Menurut Budi, penyidik telah menanyakan lebih dulu kepada Hasto mengenai ponsel tersebut.
“Saksi (Hasto) menjawab bahwa alat komunikasi ada di stafnya,” kata dia di Gedung Merah Putih KPK, Jakarta Selatan, Senin (10/6/2024).
Budi berkata penyidik pun meminta staf dari saksi Hasto, Kusnadi dipanggil. Setelah memanggil Kusnadi, penyidik menyita barang bukti berupa elektronik, yaitu satu unit ponsel dan agenda (catatan) milik Hasto.
Penyitaan itu dilakukan karena ponsel milik Hasto akan menjadi alat bukti atas kasus suap yang menjerat Harun Masiku. Tidak hanya itu, penyitaan ponsel milik Hasto Kristiyanto adalah kewenangan penyidik dalam rangka mencari bukti-bukti tindak pidana korupsi.
Budi menegaskan, penyitaan yang dilakukan penyidik sudah sesuai dengan aturan yang berlaku dan membantah adanya penyalahgunaan wewenang.
“Penyitaan sudah sesuai dengan ketentuan yang berlaku dan disertai dengan surat perintah penyitaan,” ucap dia.
KPK Pernah Akan Geledah Kantor PDIP
Setelah senyap sejak 2020 silam–Pengadilan Tindak Pidana Korupsi atau Tipikor Jakarta Pusat–menjatuhkan vonis bersalah kepada eks Komisioner Komisi Pemilihan Umum atau KPU Wahyu Setiawan dan politikus Partai Demokrasi Indonesia Perjuangan atau PDIP Agustiani Tio Fridelina–kasus suap yang melibatkan kader partai Banteng Harun Masiku dan Hasto Kristiyanto kembali mengapung.
KPK kembali menelusuri keterlibatan Hasto yang juga Sekretaris Jenderal PDIP dalam perkara suap ini.
Sejak diselidiki pada akhir 2019, KPK menduga Harun menyuap Wahyu supaya KPU menetapkan dirinya sebagai anggota legislatif terpilih menggantikan Nazarudin Kiemas–kolega separtainya yang juga dari daerah pemilihan Sumatera Selatan I. Nazarudin meninggal tiga minggu sebelum pemilihan umum pada 2019 silam.

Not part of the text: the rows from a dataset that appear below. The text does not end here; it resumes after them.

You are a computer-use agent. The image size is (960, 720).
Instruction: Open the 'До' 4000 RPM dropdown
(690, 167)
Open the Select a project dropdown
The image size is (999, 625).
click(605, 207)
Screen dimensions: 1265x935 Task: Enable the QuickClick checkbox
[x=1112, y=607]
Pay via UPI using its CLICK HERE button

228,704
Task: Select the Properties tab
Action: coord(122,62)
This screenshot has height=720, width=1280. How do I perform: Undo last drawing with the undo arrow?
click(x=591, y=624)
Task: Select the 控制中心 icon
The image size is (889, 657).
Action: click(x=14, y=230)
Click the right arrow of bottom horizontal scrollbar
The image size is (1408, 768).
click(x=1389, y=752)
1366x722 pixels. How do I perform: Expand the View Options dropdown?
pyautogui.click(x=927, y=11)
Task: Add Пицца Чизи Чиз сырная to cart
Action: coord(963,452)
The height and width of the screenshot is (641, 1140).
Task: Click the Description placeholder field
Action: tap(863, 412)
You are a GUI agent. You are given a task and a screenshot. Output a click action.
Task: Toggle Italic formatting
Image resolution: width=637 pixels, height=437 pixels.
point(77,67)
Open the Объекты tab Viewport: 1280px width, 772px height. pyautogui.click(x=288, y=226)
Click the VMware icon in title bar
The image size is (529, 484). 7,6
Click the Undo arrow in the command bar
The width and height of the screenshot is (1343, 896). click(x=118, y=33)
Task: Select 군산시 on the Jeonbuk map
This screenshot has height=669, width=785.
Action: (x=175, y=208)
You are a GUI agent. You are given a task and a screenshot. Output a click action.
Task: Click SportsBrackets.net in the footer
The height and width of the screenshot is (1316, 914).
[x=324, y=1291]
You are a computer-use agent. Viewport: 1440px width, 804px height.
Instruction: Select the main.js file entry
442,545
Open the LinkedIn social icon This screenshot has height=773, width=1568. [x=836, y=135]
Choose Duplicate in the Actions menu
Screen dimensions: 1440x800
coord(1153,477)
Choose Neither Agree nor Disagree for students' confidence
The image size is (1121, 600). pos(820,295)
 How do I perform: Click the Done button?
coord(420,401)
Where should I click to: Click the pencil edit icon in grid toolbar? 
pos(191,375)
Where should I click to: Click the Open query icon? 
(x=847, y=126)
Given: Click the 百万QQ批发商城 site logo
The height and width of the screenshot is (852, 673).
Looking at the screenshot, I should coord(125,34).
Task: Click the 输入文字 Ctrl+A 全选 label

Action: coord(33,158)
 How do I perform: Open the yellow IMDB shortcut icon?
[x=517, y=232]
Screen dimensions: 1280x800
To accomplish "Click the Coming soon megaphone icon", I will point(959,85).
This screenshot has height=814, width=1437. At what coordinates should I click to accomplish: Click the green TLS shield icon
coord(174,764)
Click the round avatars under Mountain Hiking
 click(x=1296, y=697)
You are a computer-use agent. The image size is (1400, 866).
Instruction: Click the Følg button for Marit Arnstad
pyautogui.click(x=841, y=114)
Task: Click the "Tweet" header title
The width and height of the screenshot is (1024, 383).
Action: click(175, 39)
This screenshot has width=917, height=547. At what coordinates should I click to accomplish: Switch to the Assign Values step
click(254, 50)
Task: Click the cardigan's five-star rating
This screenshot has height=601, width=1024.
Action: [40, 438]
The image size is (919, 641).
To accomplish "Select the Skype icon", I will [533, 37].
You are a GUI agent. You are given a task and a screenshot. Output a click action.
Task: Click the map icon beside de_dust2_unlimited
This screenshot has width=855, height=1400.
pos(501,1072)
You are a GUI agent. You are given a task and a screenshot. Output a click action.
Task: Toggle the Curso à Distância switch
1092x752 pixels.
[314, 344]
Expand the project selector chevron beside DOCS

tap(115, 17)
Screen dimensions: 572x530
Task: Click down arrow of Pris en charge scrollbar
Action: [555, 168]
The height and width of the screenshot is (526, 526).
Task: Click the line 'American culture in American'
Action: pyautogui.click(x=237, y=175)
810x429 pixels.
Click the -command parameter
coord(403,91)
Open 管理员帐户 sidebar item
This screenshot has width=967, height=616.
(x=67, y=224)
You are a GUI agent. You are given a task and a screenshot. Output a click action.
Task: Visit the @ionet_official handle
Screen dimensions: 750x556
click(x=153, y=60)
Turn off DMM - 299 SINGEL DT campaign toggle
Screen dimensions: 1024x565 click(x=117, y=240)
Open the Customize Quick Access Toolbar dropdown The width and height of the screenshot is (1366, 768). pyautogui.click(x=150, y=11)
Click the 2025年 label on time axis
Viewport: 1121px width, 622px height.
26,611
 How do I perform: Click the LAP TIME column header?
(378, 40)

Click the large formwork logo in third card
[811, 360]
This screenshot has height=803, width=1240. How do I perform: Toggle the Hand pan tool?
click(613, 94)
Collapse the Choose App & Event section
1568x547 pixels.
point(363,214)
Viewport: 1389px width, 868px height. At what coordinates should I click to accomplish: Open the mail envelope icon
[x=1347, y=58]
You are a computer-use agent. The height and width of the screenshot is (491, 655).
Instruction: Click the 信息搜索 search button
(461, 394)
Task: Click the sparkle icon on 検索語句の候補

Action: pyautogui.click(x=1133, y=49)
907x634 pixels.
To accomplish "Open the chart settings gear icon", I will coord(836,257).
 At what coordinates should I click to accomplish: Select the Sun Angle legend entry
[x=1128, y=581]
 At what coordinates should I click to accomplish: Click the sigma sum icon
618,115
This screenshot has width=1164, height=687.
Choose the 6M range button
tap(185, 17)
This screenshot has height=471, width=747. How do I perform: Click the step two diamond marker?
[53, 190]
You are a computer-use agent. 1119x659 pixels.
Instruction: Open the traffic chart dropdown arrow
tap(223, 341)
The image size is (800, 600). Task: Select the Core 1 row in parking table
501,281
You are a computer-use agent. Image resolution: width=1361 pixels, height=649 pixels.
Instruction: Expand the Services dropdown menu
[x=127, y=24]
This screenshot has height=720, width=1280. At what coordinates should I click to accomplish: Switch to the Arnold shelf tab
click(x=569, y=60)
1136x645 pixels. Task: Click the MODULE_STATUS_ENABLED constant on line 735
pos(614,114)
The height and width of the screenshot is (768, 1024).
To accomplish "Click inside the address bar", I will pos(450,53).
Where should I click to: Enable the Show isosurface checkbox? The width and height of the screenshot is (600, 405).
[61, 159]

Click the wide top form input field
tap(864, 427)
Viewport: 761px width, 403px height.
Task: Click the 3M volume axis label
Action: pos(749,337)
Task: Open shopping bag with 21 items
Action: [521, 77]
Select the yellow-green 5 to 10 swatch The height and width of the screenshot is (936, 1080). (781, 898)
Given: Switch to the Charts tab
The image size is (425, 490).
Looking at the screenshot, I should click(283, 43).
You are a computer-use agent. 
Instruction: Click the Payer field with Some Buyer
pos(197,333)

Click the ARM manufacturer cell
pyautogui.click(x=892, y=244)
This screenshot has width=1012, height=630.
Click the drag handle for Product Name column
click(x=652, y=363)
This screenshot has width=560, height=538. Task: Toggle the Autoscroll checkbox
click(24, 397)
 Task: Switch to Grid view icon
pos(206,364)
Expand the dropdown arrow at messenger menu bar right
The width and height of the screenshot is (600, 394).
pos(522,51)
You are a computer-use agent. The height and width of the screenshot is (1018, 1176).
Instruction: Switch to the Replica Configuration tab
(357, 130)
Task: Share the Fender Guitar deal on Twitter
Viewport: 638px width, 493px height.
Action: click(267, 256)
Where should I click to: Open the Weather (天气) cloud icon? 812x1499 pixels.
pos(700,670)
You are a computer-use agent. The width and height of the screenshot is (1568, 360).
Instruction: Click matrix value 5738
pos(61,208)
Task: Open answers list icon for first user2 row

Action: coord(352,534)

Uang suap kepada Wahyu diduga diberikan melalui Saeful Bahri, kader PDIP, kepada Agustiani Tio Fredelina, salah satu orang dekat Wahyu Setiawan. Agustiani adalah calon legislator PDIP dari daerah pemilihan Jambi pada pemilu 2019.
Dalam laporan Majalah Tempo edisi 11 Januari 2020, Saeful Bahri adalah orang dekat Hasto Kristiyanto. Hasto sendiri, ketika itu membantah kabar bahwa Saeful adalah salah satu anggota stafnya.
KPK memeriksa Hasto di Gedung Merah Putih pada Senin (10/6/2024). Selain memeriksa, KPK juga menyita ponsel dan catatan agenda Hasto untuk menjadi barang bukti penyelidikan kasus ini.
Majalah Tempo edisi 11 Januari 2020 pernah menelusuri keterlibatan Hasto Kristiyanto dalam perkara Harun Masiku. Dalam laporan berjudul Di Bawah Lindungan Tirtayasa KPK disebut urung menangkap Hasto dalam kasus suap kepada bekas Komisioner KPU Wahyu Setiawan meski telah memiliki bukti-bukti keterlibatan Politikus PDIP itu.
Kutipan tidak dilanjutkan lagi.